Businesses Expand, Bring Jobs
Armed with excellent transportation and utility assets, creative financing incentives and new industrial land development, the Greater Dalton region has achieved several key successes toward this objective. Adhesive manufacturer XL Brands announced in early 2011 that it would consolidate its manufacturing operations and build a 122,000-square-foot facility at the new Carbondale Business Park, a Class A industrial park located off I-75. The company purchased a 16.3-acre site on the park property and will employ 50 workers when the plant is completed.
“XL Brands has been a long-standing corporate citizen in this community and their decision to consolidate operations at our new Carbondale Business Park will strengthen our local economy and provide quality jobs for our community,” says Mike Babb, chairman of the Whitfield County Board of Commissioners.
Joseph Tuttolomondo, vice president and general manager of XL Brands LLC, says the company is looking forward to expanding its existing workforce in Dalton.
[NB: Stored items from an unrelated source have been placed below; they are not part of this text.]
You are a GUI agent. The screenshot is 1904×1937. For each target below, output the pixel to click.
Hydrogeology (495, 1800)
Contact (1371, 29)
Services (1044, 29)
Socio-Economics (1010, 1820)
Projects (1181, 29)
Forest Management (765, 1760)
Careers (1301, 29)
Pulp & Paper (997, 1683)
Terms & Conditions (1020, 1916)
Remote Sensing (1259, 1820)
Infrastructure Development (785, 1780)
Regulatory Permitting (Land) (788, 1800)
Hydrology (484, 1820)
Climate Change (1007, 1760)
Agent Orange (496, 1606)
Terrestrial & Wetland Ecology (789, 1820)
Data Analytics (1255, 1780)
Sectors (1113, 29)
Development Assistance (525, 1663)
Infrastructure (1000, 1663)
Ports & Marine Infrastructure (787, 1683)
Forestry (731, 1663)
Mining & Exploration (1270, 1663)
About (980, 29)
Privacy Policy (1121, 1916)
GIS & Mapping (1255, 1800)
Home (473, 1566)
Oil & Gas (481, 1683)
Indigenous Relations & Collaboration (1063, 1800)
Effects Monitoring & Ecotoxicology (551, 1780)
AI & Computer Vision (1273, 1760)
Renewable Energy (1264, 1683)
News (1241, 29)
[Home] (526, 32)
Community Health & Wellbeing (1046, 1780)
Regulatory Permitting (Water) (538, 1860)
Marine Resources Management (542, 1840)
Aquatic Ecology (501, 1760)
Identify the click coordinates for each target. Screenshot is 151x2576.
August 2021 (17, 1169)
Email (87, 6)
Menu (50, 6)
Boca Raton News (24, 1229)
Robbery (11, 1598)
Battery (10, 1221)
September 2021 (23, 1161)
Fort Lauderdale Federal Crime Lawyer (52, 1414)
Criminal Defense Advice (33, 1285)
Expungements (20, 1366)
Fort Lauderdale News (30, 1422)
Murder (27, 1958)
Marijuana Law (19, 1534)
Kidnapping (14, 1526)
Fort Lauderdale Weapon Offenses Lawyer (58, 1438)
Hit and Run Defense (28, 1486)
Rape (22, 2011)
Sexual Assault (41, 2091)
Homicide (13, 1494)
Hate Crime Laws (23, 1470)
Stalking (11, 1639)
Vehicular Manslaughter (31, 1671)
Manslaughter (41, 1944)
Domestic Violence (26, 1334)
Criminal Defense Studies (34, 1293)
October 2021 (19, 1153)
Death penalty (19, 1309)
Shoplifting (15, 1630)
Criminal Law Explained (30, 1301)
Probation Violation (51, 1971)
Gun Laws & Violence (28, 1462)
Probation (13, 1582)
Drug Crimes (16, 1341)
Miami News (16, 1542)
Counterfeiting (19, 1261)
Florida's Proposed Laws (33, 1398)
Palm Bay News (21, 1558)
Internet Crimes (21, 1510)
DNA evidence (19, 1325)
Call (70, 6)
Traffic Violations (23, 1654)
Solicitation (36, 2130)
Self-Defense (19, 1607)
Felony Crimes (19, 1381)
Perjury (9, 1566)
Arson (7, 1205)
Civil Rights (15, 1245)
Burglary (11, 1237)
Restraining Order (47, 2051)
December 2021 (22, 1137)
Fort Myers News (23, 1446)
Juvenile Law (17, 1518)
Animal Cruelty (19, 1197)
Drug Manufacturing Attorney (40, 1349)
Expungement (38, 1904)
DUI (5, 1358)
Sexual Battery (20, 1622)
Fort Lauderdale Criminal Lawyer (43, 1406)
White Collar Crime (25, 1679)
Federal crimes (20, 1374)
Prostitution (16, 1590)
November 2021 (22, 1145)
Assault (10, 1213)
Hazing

“The Joint Development Authority and county officials were extremely helpful in coordinating their efforts to have the industrial park ready for us to build our plant," he says.
In May 2011, IVC U.S. Inc. opened its North American headquarters and new manufacturing plant in Dalton. A subsidiary of Belgian-based IVC, the company makes sheet vinyl used in residential flooring. Completion of the $75 million plant brought 115 new jobs to the community, giving it a total of 150 employees in Dalton.
IVC, which has operated a distribution facility in Dalton since 2002, decided a few years ago to conduct a nationwide search for its headquarters/plant site, but found the best option in its own backyard.
“We reviewed proposals and looked at sites in many areas of the country,” says Xavier Steyaert, chief executive officer of IVC U.S., Inc. “Ultimately, we’ve established strong roots here in the state of Georgia. So many positive factors combined to end our journey where it began – back home in Dalton.”
Along with being a logistical center for the flooring industry, there were several reasons for choosing Dalton, including the pro-business mentality of city and county leaders, solid relationships with local vendors and a “flooring-skilled” labor market, Steyaert says.
The 44-acre IVC facility encompasses 520,000 square feet, with another half a million square feet of expansion space. Equipped with state-of-the-art machinery, it features the longest vinyl line in the world and green-friendly technology, such as solar panels and a closed loop water recycling system. Recently, the Dalton-Whitfield County Joint Development Authority purchased a 42-acre tract at the Whitfield Properties Business Park to enable Engineered Floors, a floor covering business, to lease and build a new manufacturing facility. The $65 million, 200,000-square-foot facility will employ an anticipated 200 workers when it opens this year, with expansion for an additional 100 workers in the process for late 2012.
Opportunities for Growth in Auto Production, Other Industries
Dalton is hoping to benefit from the recent expansion of the automotive industry in Chattanooga, where Volkswagen began building Passats in its new assembly facility. One auto parts maker, Shiroki Corporation, which makes door frames and other parts for Toyota and Nissan, has already expanded its operations, adding more than 100 jobs in the Dalton community. Lyle Industries, which makes interior products for a range of automakers, has also grown recently.
Elyse Cochran, executive director of the Joint Development Authority, says that Greater Dalton's solid infrastructure built over the years to support the carpeting industry is very compatible with what is needed to support many other types of companies from other industries, including chemicals, plastics, advanced manufacturing, automotive, data centers and high-end retail projects.